Assume that every group below is equipped with standard addition. ($\coprod$ represents a disjoint union)

Begin with the quotient group $\mathbb{R} / \mathbb{Z} \simeq [0,1)$ Since $\mathbb{R} / \mathbb{Z}$ is abelian and $\mathbb{Q} / \mathbb{Z}$ is a subgroup it is a normal subgroup. Consider the group
$(\mathbb{R} / \mathbb{Z})/(\mathbb{Q} / \mathbb{Z}) := \{ r+ (\mathbb{Q}/ \mathbb{Z}) : r \in \mathbb{R} / \mathbb{Z} \},$

i.e. the set of all cosets of the group. By the Axiom of Choice, there exists a set $P$ such that, for each $p \in \mathbb{R} / \mathbb{Z}$, $|p \cap (r + \mathbb{Q} / \mathbb{Z})| = 1,$ that is, we may pick a single representative from each coset. Moreover, given an enumeration of $\mathbb{Q}$,
$[0,1) = \coprod \limits_{q_i \in \mathbb{Q}} P + q_i$

where $(P+q_i) \cap (P+q_j)$ are disjoint since if not, we would have two representatives in the same equivalence class. Also, $\mu(P+q_i) = \mu(P+q_j)$. If $\mu(P+q_i)>0$, then $\mu ([0,1)) = \mu ( \coprod \limits_{q_i \in \mathbb{Q}} P + q_i ) = \sum \limits_{q_i \in \mathbb{Q}} \mu(P+q_i) = \infty.$ If not, it is $0$. Either way, $\mu([0,1)) \neq 0 \neq \infty$. Thus, $P \notin \mathfrak{M}(\mu)$.

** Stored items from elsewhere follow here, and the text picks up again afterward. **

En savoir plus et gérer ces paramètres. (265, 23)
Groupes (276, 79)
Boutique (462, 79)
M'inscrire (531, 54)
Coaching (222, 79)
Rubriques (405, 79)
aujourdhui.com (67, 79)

Let’s reflect on what we’ve actually done here. We take the real line, quotient out by the integers, to get something that can be visualized as $S^1$, the unit circle. Then we take the rationals and quotient out by the integers, which can be visualized as “the rationals on $S^1"$ in an odd sort of way. Another way to think of it is taking the rationals and gluing them together in such a way that this group now looks something like $\mathbb{Q} \cap [0,1)$. So in this group, $\frac{1}{2} + \frac{3}{4} = \frac{5}{4} \simeq \frac{1}{4}$. Alright cool, so let’s take it a step further and make a new group, $G$ by saying that two elements of $G$ are equal if their difference is a rational number as identified in $\mathbb{Q} / \mathbb{Z}$. So in our new group, for example, $((\pi+1) +\frac{3}{2}) - (\pi) = \frac{1}{2}$ since $\frac{3}{2} \simeq \frac{1}{2}$  in $\mathbb{Q} / \mathbb{Z}$ and $(\pi+1) \simeq \pi$ in $\mathbb{R} / \mathbb{Z}$.

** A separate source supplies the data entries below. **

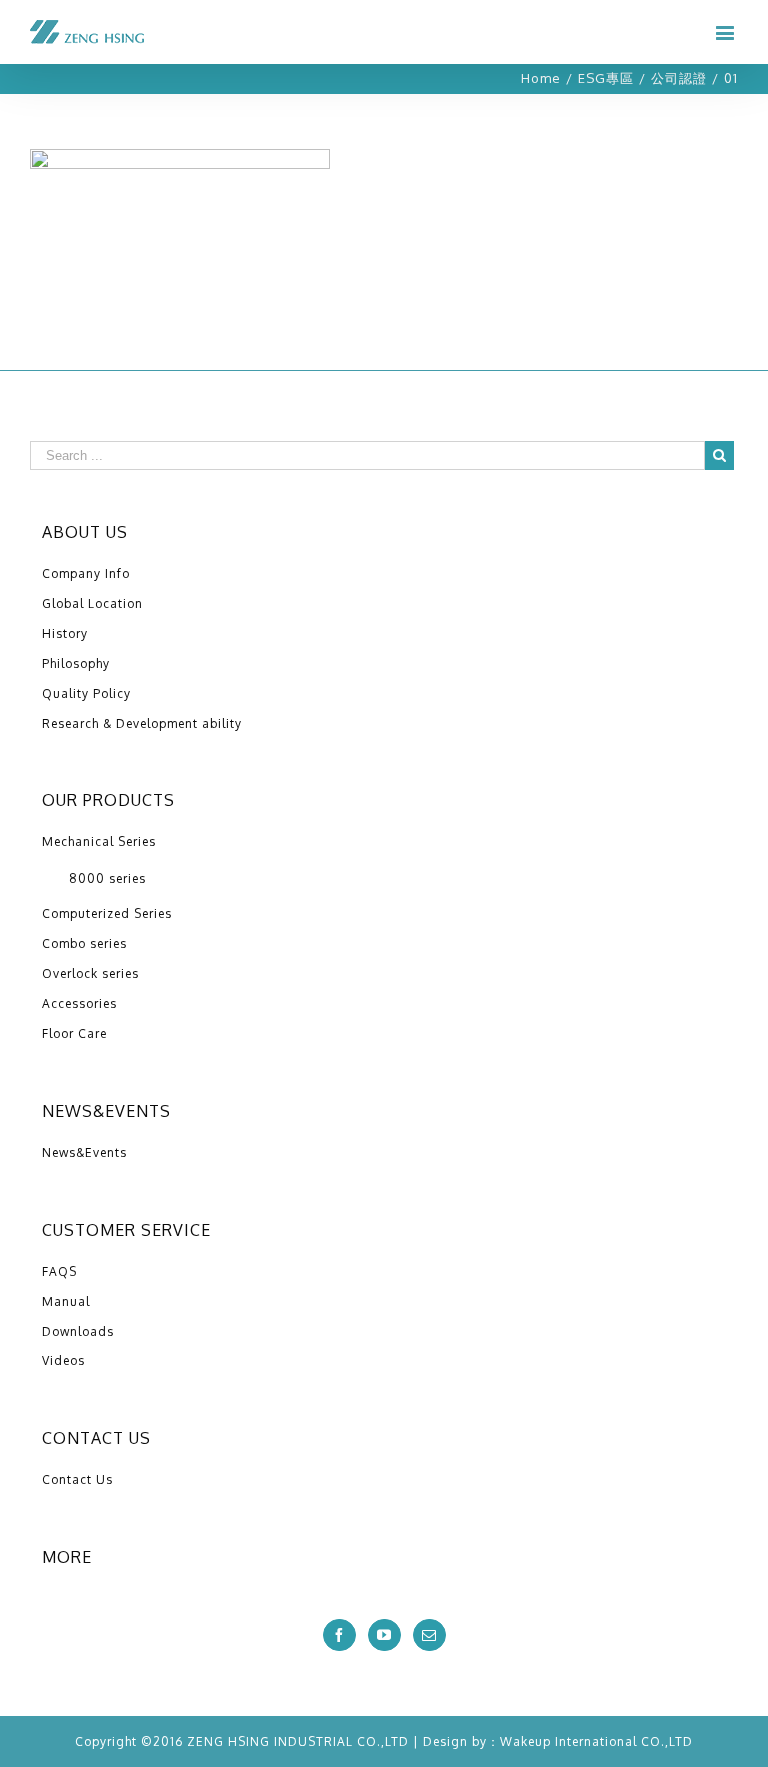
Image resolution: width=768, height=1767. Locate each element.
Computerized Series (107, 913)
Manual (66, 1301)
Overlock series (90, 973)
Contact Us (77, 1479)
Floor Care (74, 1033)
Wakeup (525, 1741)
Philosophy (76, 663)
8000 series (107, 878)
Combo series (84, 943)
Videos (63, 1360)
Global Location (92, 603)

I know. A bit odd and convoluted, but take a second to think about it and you’ll see what’s going on.

Now, by the Axiom of Choice, and since $G$ is defined by its equivalence classes, we may take a set whose elements are representatives for each equivalence class, call this set $P$. We could have picked say $\frac{1}{2}$ to represent all real numbers such that if you consider $x - \frac{1}{2}$, then you get something of the form $n+q_1$ with $n \in \mathbb{Z}$ and $q_1 \in \mathbb{Q}$. In fact, since $\frac{1}{2}$ is rational, it would be the representative for all of $\mathbb{Z}+\mathbb{Q} := \{n+q : n \in \mathbb{Z}, q \in \mathbb{Q}\}$!

In any case, we recognize that, just as cosets always do, the cosets partition $[0,1)$ and are disjoint, and all cosets have the same measure in this case. Clearly they can’t all have measure $0$ because, by the countable sub-additivity of measures, this would imply $\mu([0,1)) = 0$, a contradiction. Thus we are led to believe each has non-zero measure. Though, by simple facts about infinite series, since the elements of the sum do not converge to $0$, our sum must diverge. But this implies $\mu([0,1)) = \infty$! So, either way, we’re screwed.

Thus, we conclude that $P$ must not have been in the $\sigma$-algebra to begin with.

So there you have it. A set that cannot be measurable, constructed from purely algebraic concepts. If that doesn’t pique your interest, I don’t know what will. Yet another beautiful marriage on areas of mathematics.

Cheers,

J.T.